The main interface is

```r
Romeb(
  Missing_Type,      # "MNAR", "MAR", "MCAR", or "no missing"
  data,              # matrix / data frame
  time,              # Numeric vector of measurement times (e.g., c(0,1,2,3)).
  seed,              # reproducibility seed
  K      = 0,        # number of auxiliary variables
  chain  = 1,        # number of MCMC chains
  Niter  = 6000,     # iterations per chain
  burnIn = 3000      # burn‑in iterations
)
```

### Arguments

| Argument | Description |
|----------|-------------|
| `Missing_Type` | Character string specifying the assumed missing‑data mechanism. One of `"MNAR"`, `"MAR"`, `"MCAR"`, `"no missing"`. |
| `data` | Matrix or data frame.

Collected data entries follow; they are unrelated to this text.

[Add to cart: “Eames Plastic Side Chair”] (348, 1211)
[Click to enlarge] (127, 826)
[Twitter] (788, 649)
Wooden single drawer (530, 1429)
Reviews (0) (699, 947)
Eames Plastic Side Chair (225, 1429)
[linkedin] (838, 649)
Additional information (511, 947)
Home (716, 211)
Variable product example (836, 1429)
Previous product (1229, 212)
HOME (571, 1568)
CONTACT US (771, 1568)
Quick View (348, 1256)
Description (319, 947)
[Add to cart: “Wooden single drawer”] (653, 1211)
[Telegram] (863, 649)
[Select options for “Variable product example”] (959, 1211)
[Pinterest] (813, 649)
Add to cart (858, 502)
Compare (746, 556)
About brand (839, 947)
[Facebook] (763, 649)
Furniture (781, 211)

If `K = 0`, **all** columns are treated as outcomes *y*; otherwise the first *K* columns are auxiliary variables and the next `Time` columns are outcomes. |
| `time` | Numeric vector of measurement times (e.g., c(0,1,2,3)). |
| `seed` | Integer seed ensuring reproducibility. |
| `K` | Non‑negative integer (default 0) giving the number of auxiliary variables. |
| `chain` | Number of parallel MCMC chains (default 1). |
| `Niter` | Total iterations **per chain** (default 6000). |
| `burnIn` | Iterations discarded as burn‑in (default 3000). |

## Output object

Running

```r
Res <- Romeb(...)
print(Res)             # or simply type Res
```

returns a compact table with the posterior median, Geweke *z*‑scores,
the 95% equal‑tail credible interval, and the 95% highest‑posterior‑density
(HPD) interval for each monitored parameter.

Further elements can be accessed directly:

| Element | Content |
|---------|---------|
| `Res$quantiles` | Posterior mean, SD, naïve and time‑series SEs, plus selected quantiles for every parameter *after* burn‑in. |
| `Res$geweke` | Vector of Geweke diagnostic *z*‑scores; values within ±1.96 indicate no evidence against lack of convergence. |
| `Res$credible_intervals` | 95% equal‑tail credible intervals (2.5% & 97.5% quantiles). |
| `Res$hpd_intervals` | 95% HPD intervals (shortest 95% region). |
| `Res$samps_full` | Complete `coda::mcmc.list` (including burn‑in).  Inspect with `coda::traceplot(Res$samps_full[,'par[i]'])` for par[i] . |

## Quick examples

Below we illustrate a workflow. 


```{r example-complete, eval = TRUE}
set.seed(123)
Y <- matrix(rnorm(300*5), nrow = 300, ncol = 5)  # tiny complete data set
result_full <- Romeb("no missing", data = Y, time = c(0, 1, 2, 3, 4), seed = 123)
print(result_full)
```
Note: par [1]: latent intercept, par [2]: latent slope: par [3]: variance of the latent intercept, par [4]: covariance between intercept and slope,  par [5]: variance of the latent slope. 

### MCAR example

```{r example-mcar, eval = FALSE}
set.seed(456)
Y <- matrix(rnorm(300 * 5), nrow = 300)
miss <- runif(length(Y)) < 0.1       # 10% missing completely at random
Y[miss] <- NA
result_mcar <- Romeb("MCAR", data = Y, time = c(0, 1, 2, 3, 4), seed = 456)
```

### MNAR with auxiliary variables

```{r example-mnar-aux, eval = FALSE}
set.seed(789)
X  <- matrix(rnorm(300 * 2), 300, 2)     # two auxiliaries
Y  <- matrix(rnorm(300 * 5), 300, 5)
Data <- cbind(X, Y)
result_mnar <- Romeb("MNAR", data = Data, time = c(0, 1, 2, 3, 4), K = 2, seed = 789)
```

## Inspecting convergence visually

```{r traceplot, fig.cap = "Trace plot for the first chain (par[1])", eval = TRUE}
# Uses the tiny example result_full from above
coda::traceplot(result_full$samps_full[,'par[1]'])
```

## How to cite

Please cite the package as:

> Tang,D.and Tong,X.(2025). *Romeb: An R Package for Robust Median-Based 
> Bayesian Growth Curve Modeling with Missing Data.* 


Bibliographic metadata can also be obtained via `citation("Romeb")`.